Count-based transcriptome analysis to identify differentially expressed genes for breast cancer

Abstract

Sequencing the coding regions or the whole cancer transcriptome can provide valuable information about the differential expression patterns of the genes. Previous researches centered on ~2% of coding human genome, assuming that the non-coding sequences were “junk” lacking significant functional information. Recent medical research show that a major percentage of the human genome (~70-90%) are non-coding, stored in the cell in the form of non-coding RNA (ncRNA) which overshadows the coding information limited only to a small percentage. These ncRNAs are composed of mostly ultraconserved elements, lacking protein-coding potential and regulating gene expression acting as enhancers whose aberrant expression may be involved in pathological process such as cancer.
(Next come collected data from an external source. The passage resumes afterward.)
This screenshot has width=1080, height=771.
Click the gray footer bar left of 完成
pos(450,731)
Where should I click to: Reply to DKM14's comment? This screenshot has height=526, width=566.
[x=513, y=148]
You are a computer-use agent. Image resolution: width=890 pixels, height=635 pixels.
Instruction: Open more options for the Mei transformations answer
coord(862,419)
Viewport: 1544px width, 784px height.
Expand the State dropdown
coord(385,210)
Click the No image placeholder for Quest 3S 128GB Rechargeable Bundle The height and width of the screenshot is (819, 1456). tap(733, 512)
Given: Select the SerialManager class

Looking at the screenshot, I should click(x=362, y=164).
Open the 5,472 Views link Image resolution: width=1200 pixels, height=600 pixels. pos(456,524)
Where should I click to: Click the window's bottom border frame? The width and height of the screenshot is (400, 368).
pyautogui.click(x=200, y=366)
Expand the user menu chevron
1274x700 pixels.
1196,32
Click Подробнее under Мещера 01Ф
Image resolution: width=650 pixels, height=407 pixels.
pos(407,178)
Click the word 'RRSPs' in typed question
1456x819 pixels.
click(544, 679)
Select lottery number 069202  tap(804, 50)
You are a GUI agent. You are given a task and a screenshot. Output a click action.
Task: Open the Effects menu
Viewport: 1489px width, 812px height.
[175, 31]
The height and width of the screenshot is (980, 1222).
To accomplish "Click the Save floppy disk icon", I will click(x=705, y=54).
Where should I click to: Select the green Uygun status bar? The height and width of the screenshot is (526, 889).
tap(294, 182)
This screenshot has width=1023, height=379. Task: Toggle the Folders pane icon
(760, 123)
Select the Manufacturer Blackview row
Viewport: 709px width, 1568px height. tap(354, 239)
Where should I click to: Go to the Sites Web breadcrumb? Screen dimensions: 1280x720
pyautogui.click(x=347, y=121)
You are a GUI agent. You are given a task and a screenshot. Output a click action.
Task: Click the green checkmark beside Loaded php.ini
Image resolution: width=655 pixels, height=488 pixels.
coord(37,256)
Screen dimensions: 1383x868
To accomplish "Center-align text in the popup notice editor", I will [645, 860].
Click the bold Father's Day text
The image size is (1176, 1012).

Here, we have described RNA-seq data analysis for the profiling of transcriptome of Breast cells and provided a generic outline of the whole pipeline from next-generation sequencing (NGS) output for quantification of differential gene expression across different conditions (e.g., control vs test). We have used tool Cufflinks-Cuffdiff to estimate transcript-level expression for gene discovery extracted from high-throughput RNA-seq data across distinct conditions that represent candidate biomarkers for future research. This study provides the survey of coding transcripts associated genes expression within a cancer system.